= Beginning of Section =
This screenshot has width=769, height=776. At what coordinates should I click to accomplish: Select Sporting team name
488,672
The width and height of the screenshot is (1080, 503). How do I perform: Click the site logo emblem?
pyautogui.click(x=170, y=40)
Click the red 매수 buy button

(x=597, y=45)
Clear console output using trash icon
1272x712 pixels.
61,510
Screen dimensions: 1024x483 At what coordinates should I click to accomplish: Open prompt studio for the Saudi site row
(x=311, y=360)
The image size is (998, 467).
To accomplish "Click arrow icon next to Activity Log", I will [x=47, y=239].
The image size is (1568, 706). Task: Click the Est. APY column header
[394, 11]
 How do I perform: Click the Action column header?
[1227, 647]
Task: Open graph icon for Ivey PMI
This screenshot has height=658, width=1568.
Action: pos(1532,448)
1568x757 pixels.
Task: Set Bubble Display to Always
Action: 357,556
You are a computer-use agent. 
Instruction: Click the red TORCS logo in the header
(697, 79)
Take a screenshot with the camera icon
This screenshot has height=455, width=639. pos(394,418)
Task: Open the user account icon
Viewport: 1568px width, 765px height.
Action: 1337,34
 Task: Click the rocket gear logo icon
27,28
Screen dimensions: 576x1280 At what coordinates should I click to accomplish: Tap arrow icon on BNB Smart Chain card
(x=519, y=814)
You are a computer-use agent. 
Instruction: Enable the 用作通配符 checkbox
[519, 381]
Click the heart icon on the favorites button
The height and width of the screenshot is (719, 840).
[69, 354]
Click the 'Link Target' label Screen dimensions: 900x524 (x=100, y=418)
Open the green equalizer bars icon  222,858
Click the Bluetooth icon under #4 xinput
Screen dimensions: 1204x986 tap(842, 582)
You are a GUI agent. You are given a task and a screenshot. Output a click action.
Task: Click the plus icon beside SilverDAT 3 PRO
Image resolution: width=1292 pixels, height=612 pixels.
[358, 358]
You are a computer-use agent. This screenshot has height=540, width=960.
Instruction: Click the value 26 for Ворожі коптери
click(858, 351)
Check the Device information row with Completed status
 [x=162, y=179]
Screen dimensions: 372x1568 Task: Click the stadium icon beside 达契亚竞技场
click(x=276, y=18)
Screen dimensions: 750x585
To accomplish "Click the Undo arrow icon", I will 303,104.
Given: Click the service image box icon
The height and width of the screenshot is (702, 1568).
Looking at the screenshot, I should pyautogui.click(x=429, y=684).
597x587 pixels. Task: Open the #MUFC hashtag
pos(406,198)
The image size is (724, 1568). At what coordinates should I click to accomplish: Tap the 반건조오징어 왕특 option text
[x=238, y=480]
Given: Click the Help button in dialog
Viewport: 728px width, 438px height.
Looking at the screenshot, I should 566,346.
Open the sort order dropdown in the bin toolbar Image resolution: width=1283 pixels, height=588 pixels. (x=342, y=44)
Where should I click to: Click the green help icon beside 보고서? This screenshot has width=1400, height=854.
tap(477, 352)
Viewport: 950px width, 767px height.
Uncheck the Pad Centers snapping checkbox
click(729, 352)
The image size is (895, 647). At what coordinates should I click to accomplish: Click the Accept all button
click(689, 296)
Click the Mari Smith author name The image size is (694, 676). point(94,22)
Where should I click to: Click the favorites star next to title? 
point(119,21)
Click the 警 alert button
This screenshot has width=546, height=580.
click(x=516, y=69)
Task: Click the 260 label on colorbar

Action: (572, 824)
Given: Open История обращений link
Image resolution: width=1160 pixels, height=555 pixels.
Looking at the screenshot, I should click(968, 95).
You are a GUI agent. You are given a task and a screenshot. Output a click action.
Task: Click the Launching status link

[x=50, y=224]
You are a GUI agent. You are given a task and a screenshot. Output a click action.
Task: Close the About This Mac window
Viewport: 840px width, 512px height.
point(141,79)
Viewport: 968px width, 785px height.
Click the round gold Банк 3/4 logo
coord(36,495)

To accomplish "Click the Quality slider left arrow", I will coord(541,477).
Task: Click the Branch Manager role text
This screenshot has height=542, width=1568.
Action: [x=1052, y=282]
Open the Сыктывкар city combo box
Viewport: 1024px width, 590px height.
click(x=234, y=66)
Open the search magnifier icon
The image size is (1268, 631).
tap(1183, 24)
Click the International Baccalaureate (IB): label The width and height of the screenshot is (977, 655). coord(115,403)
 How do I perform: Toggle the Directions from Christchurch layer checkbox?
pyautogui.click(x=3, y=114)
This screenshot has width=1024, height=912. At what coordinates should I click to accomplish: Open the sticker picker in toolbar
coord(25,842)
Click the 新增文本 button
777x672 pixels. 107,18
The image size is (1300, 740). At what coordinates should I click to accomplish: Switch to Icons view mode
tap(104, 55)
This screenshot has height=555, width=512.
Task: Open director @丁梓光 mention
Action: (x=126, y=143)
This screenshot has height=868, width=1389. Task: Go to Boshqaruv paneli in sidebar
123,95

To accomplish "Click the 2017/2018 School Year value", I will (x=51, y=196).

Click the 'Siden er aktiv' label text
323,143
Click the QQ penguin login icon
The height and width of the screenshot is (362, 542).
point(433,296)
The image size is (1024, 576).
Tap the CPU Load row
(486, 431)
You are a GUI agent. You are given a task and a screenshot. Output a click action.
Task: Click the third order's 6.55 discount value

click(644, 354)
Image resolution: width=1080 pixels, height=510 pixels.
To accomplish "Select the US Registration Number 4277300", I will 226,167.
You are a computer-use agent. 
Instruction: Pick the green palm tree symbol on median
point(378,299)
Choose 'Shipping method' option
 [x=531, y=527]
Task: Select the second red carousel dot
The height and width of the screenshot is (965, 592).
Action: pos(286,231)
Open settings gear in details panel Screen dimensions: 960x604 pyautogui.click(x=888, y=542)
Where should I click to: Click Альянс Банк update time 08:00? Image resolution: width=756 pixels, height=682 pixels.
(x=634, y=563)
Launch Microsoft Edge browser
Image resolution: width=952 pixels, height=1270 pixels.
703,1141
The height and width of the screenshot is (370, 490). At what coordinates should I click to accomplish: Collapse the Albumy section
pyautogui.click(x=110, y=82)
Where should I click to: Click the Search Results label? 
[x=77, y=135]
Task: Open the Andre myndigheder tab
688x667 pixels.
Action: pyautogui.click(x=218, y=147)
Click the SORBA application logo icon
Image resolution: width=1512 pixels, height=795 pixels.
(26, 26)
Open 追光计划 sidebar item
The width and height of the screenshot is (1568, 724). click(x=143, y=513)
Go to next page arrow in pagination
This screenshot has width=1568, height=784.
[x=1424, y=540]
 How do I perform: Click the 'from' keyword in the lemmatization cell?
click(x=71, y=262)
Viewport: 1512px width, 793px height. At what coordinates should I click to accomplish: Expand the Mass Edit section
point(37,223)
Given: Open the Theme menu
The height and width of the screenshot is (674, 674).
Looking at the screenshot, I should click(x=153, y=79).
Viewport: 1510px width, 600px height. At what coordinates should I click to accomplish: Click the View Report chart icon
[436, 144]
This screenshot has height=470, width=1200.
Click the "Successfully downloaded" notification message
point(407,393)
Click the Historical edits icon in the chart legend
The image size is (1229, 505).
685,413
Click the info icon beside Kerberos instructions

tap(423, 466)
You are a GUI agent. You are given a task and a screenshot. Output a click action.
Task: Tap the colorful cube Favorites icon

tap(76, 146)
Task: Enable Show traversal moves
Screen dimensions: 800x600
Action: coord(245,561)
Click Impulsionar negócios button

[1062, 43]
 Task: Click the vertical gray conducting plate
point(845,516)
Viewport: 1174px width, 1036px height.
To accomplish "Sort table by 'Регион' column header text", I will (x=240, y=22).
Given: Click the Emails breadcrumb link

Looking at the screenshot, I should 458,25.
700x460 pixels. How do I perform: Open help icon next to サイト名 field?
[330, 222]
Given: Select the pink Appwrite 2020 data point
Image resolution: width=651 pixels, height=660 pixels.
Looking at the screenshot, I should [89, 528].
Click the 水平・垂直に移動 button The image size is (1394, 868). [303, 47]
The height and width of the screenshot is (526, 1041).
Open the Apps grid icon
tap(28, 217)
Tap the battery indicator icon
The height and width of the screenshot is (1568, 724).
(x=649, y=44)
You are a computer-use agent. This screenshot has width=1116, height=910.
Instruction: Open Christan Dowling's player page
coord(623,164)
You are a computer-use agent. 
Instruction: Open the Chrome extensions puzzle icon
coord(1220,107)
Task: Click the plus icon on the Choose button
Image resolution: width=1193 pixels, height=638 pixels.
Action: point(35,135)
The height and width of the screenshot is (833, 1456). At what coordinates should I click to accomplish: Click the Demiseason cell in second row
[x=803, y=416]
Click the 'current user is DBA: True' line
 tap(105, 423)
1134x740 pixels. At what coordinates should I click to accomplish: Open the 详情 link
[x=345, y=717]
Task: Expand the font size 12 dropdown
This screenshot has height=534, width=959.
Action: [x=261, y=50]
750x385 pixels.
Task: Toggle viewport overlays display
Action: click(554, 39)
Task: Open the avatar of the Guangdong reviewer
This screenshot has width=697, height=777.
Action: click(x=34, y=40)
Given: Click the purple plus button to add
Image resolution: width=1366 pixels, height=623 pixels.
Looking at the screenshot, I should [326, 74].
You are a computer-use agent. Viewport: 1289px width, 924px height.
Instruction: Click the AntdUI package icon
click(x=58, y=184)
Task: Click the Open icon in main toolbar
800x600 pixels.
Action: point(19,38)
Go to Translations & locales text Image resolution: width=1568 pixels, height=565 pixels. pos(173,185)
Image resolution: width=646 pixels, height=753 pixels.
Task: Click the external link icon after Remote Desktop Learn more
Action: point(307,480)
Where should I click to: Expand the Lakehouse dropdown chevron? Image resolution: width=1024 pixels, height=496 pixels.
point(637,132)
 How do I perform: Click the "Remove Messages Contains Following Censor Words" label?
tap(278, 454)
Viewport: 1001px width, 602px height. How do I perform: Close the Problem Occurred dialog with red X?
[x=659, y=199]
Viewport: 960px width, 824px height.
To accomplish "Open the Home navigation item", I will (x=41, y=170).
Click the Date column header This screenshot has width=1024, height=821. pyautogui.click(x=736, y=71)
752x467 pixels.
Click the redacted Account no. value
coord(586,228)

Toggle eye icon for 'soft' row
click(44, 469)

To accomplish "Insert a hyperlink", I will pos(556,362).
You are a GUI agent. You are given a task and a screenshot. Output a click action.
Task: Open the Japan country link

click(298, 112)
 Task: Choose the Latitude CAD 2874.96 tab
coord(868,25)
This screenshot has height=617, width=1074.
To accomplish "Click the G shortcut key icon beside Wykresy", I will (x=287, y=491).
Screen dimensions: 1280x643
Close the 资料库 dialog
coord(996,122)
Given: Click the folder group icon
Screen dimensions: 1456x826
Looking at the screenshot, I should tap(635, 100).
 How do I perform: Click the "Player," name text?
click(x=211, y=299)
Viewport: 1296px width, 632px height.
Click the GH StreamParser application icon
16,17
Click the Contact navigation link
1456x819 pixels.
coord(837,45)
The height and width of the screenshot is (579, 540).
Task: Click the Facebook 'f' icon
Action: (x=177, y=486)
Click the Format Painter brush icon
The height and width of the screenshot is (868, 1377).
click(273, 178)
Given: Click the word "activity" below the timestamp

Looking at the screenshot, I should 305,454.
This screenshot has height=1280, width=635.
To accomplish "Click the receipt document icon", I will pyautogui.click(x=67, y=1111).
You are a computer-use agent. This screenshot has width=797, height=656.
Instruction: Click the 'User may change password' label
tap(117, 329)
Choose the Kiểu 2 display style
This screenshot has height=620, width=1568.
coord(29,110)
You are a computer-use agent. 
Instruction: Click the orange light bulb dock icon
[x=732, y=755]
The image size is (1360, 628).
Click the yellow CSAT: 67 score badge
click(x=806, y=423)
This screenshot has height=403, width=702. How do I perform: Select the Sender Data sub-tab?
= End of Section =
Out of the data above, give again only the lines starting at the one holding "The image size is (895, 647)." and ending at the one holding "Click the Mari", unchanged.

The image size is (895, 647). At what coordinates should I click to accomplish: Click the Accept all button
click(689, 296)
Click the Mari Smith author name The image size is (694, 676). point(94,22)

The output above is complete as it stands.